Mas o que o nosso estudo faz afinal de contas? O nosso estudo é um estudo observacional que avalia o efeito do uso de máscaras sobre a mortalidade em excesso em 24 países europeus. O uso de máscaras foi associado a uma maior mortalidade em excesso, com significância estatística, numa análise multivariada (que inclui possíveis variáveis de confusão) e se manteve num número grande de análises de sensibilidade que estão descritas nos suplementos. Isso prova que as máscaras causaram um aumento de mortalidade? Nem de longe. Mas também não é apenas uma “mera correlação”, é um estudo observacional com uma análise multivariada, bem mais forte do que uma “mera correlação”, mas com muitas limitações e é bem mais fraca que um estudo randomizado. Acostumem-se com o fato que evidência não é zero ou um, evidência é um continuum: um estudo observacional é mais fraco do que um estudo randomizado (que também não são perfeitos, normalmente possuem limitações), mas um estudo observacional é mais forte do que uma “mera correlação” que também por sua vez não seria evidência nula.

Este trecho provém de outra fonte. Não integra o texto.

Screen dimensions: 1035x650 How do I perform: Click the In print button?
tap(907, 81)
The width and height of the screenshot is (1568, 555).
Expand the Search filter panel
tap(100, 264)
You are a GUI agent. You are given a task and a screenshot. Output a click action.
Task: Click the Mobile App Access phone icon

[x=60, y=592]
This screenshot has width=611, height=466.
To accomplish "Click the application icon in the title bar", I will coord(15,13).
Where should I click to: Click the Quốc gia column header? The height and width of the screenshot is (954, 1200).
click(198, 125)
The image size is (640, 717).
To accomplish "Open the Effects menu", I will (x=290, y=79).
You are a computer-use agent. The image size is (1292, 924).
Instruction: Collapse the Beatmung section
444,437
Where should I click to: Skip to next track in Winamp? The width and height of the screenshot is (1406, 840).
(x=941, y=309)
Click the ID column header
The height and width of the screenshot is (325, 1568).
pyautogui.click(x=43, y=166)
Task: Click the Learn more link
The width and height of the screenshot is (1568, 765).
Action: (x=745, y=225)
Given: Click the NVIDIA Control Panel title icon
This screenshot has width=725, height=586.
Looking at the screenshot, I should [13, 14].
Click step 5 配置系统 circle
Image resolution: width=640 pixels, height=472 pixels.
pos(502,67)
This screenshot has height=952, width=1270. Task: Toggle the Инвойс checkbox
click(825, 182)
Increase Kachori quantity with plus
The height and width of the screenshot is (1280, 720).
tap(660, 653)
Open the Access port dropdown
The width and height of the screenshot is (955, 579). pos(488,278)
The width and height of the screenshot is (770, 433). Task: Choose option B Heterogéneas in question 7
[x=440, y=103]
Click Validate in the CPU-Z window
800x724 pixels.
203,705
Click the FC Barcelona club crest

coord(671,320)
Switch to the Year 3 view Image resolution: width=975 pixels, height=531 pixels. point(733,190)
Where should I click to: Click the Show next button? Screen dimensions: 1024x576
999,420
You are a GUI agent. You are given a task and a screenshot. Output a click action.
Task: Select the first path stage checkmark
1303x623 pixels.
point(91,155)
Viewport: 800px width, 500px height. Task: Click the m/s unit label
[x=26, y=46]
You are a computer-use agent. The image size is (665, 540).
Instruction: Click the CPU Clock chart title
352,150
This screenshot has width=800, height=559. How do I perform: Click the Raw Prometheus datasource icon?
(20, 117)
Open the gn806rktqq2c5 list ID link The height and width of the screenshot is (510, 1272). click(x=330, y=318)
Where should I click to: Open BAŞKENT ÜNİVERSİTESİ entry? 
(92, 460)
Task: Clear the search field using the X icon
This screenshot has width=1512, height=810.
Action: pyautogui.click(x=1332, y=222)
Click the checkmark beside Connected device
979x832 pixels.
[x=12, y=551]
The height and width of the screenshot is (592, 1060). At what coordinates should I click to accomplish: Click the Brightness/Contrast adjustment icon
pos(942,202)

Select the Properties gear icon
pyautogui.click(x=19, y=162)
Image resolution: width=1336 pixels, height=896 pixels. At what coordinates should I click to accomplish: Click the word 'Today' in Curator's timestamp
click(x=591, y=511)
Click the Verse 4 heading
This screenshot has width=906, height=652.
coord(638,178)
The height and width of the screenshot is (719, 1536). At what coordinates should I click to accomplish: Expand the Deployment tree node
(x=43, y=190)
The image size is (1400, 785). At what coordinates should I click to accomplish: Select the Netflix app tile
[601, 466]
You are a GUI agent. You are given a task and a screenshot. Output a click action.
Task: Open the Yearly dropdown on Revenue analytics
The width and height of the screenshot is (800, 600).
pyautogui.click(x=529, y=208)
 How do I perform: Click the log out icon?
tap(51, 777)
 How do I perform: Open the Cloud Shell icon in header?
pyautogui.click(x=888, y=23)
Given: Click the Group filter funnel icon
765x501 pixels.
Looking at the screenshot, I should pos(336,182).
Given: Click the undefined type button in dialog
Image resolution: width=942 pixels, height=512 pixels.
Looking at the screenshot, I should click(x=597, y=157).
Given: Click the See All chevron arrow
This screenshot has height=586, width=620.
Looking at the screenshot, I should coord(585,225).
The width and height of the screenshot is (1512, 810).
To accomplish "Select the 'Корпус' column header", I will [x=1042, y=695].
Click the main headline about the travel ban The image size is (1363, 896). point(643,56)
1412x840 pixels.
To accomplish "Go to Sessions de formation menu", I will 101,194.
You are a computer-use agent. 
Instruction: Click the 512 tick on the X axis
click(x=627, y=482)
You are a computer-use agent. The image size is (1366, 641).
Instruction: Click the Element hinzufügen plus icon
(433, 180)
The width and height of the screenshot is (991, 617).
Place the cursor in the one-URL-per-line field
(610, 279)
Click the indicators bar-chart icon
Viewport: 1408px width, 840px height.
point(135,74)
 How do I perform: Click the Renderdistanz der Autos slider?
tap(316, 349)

Ironicamente, os defensores das máscaras que estão dizendo que o nosso estudo não vale nada porque “é observacional” e “não prova causalidade” têm apenas estudos observacionais (ou pior) para defender as máscaras: a metanálise de estudos randomizados sugere ineficácia.
Um ponto importante que pouca gente comenta: se apenas estudos observacionais que confirmam uma certa “narrativa oficial” forem divulgados (ou por autocensura dos autores que descartam os resultados que contrariam a narrativa ou por censura de revistas científicas), então as metanálises desses estudos se tornam completamente sem significado porque conterão um fortíssimo viés de seleção. Imagino que muitos outros autores já tinham tropeçado nesse resultado que nós vimos e decidiram não publicar ou tiveram dificuldade para publicar.